I was impressed with Volume one of Antony Gray's exploration of the lesser known original works and transcriptions of Camille Saint-Saëns (review) and have been looking forward to the treasures on this set. Nadejda Vlaeva gave us an excellent recording of the Bach transcriptions (Hyperion CDA67873 review) and the two more substantial items on disc one appeared on volume 5 of Geoffrey Burleson's set (Grand Piano GP626 review) along with the 2 bagatelles but there remain a good selection of works that have not previously been recorded in these versions.

The biblical oratorio La Déluge was rated one of Saint-Saëns' best works at one time but it is generally only the prélude recorded here that is heard nowadays. This transcription, basically lifted from the vocal score, is not credited though it is possible that it is by the composer. It opens with a rather archaic introduction and fugue before the theme of the second part begins, scored for solo violin and strings in the original. The Sérénade was originally scored for piano, harmonium, violin and viola and was successful enough that it appeared in several different versions, including one for two mandolins and piano while Sir Thomas Beecham conducted Saint-Saëns' orchestral version in 1913. With its undulating accompaniment, more complex at its return, it becomes an Italianate serenade; gentle arabesques adorn the central section and like the Déluge extract it is a faithful transcription of the original rather than a reworked paraphrase. The transcription of Schumann's Chant du soir falls into this category as well, adapted from a previous arrangement for piano duet but his transcription of the Easter Hymn from Act 2 of Berlioz's Damnation of Faust is a little more adventurous, filling out the orchestral parts and incorporating the chorus in much the same way Liszt did in his later Wagner paraphrases.

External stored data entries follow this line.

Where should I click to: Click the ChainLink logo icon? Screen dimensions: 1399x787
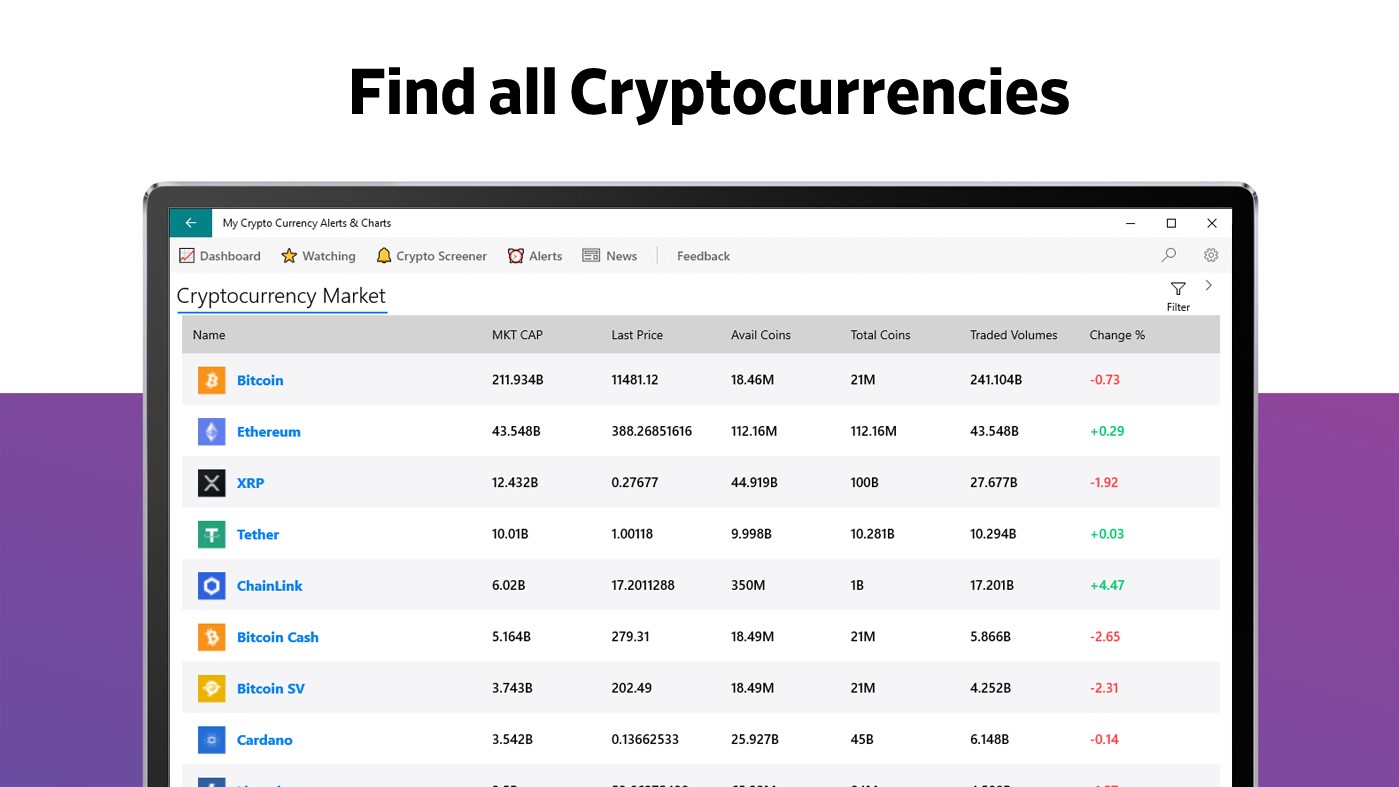tap(211, 586)
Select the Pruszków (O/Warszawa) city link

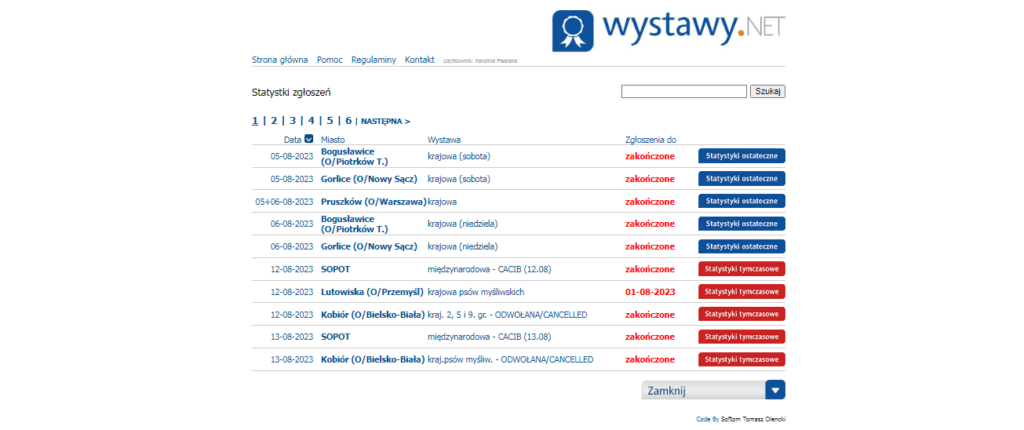point(373,201)
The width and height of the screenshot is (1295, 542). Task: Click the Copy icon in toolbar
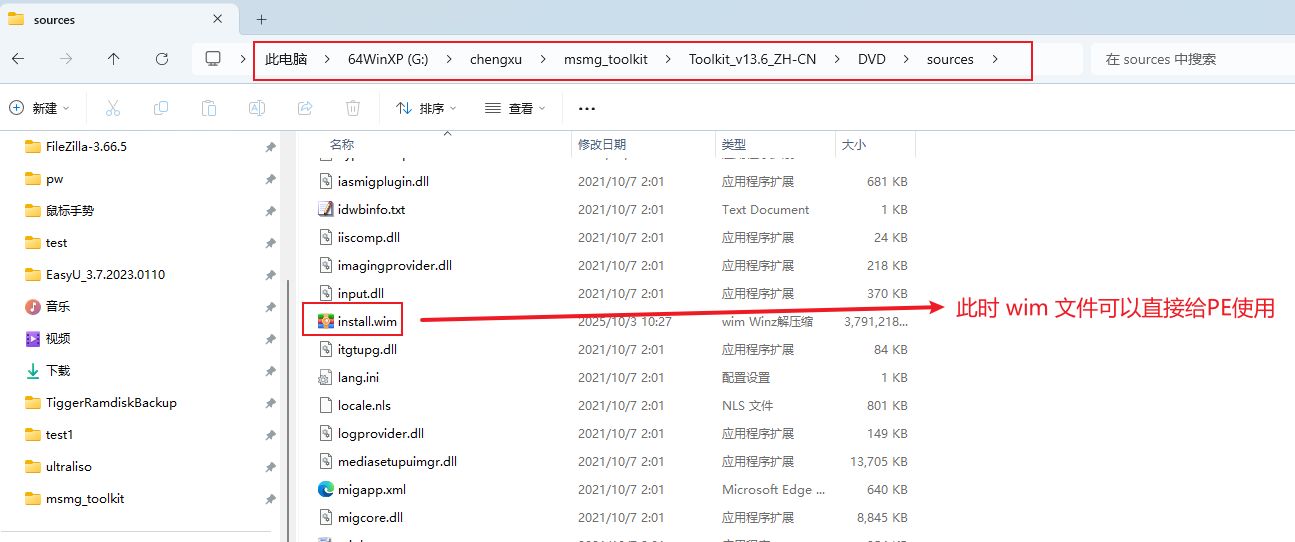pyautogui.click(x=160, y=108)
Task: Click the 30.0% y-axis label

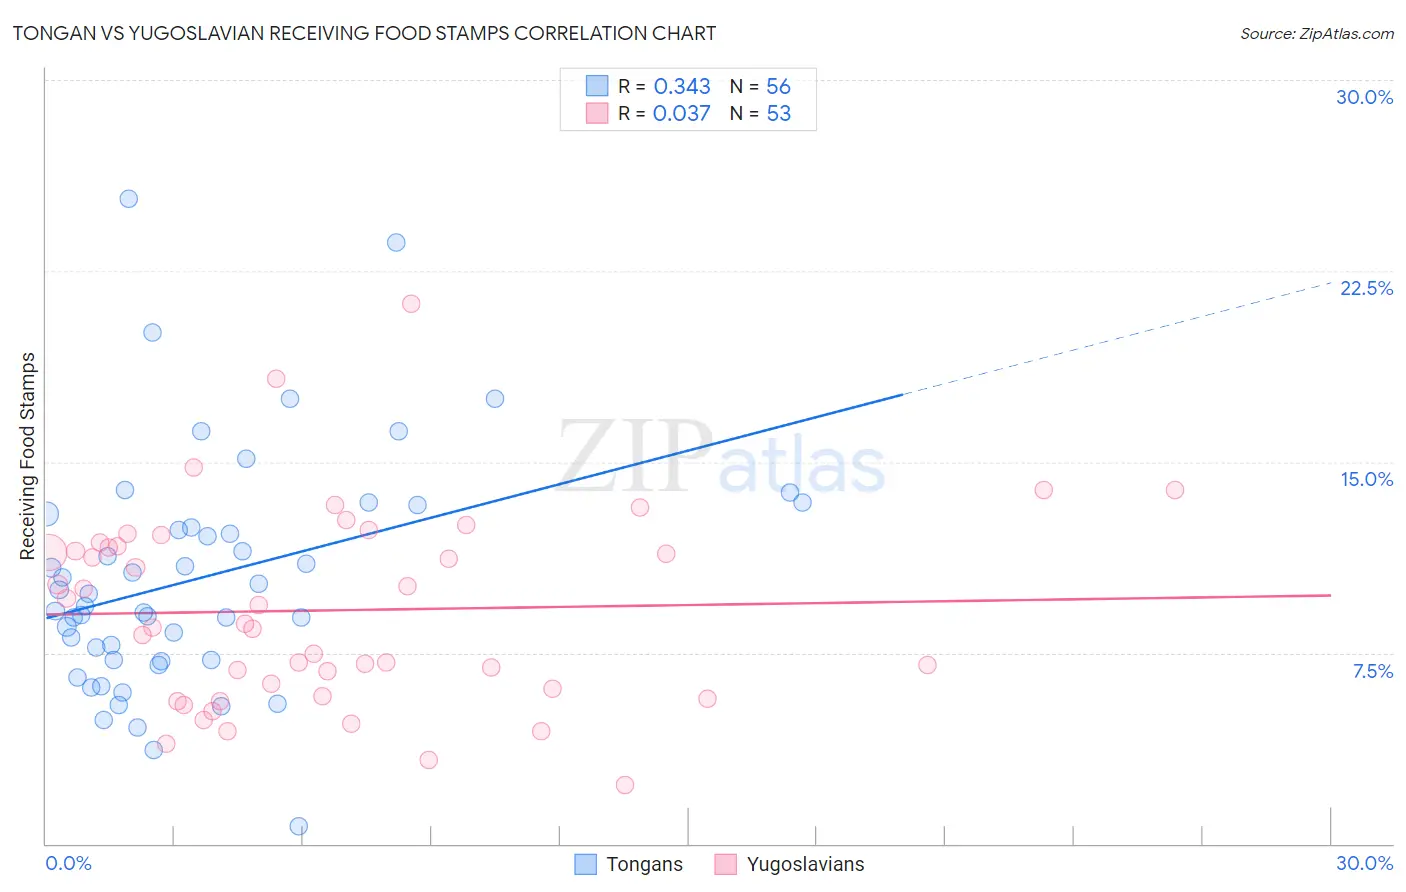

Perhaps my favourite discovery among this collection is the Improvisation written for inclusion in an Album du Gaulois in 1885; I will be checking out the available music from this album that also includes works by Liszt, Clara Schumann and Tschaikowsky as well as lesser known names such as Marie Jaëll and Raoul Pugno. Saint-Saëns' jaunty and lilting contribution experiments with harmony, manoeuvring from enigmatic layered chords to conventional cadences almost throughout, hardly what I would have expected from the French composer. It is not known if the two Bagatelles of 1858 were originally intended to join the op.3 Bagatelles or if Saint-Saëns even intended them as bagatelles at all; the name was added by his secretary and biographer Jean Bonnerot; the first opens with a simple melody with chordal textures before the chords break into arpeggios for a brief but more harmonically complex section and the opening returns. The second is scherzo-like with echoes of a bucolic hunting scene. The Berceuse, written for the birth of one of Saint-Saëns' friend's daughter, was originally for piano duet; French virtuoso Isidor Philipp produced the solo piano version we hear of this gentle little lullaby.

Two larger scale cantata transcriptions complete disc one; the Improvisation sur la Beethoven-Cantata by Liszt and Paraphrase sur Gallia after Gounod's now little known work. The improvisation is a largely meditative work though full of the grand gestures that Liszt himself was so fond of, tremolandi and octaves and it is remarkably faithful to his style. Liszt wrote the Beethoven-Cantata for the dedication of the Beethoven monument in Bonn in 1845 but it was a later revised edition for Beethoven's centenary in 1870 that Saint-Saëns heard and based this work on. The opening develops the andante cantabile from Beethoven's Archduke trio and the main theme from the opening movement of the Eroica symphony also makes an appearance. Gallia is a four movement work written for the London International Exhibition of 1871 and was inspired by the tribulations of the Franco-Prussian war; it must have impressed Saint-Saëns who produced this quite Lisztian paraphrase soon after. The central section recalls the tumult of battle while the outer sections are more lyrical, the final part a fervent version of the final chorus Jerusalem! Jerusalem! In both of these works, and indeed in much of this music generally, Anthony Gray is quite expansive in his playing so that the Improvisation sur la Beethoven-Cantata takes 16 minutes as opposed to Burleson's 12 and Gallia is similar; Gray 12:34 Burleson 8:54. This is not really an issue here and as I said in my review of volume one (Divine Art DDA21235) Gray's playing is neither dull nor cautious. Some may prefer the slightly more flowing playing of Burleson but I think pianophiles may generally want both performances for completeness in any case.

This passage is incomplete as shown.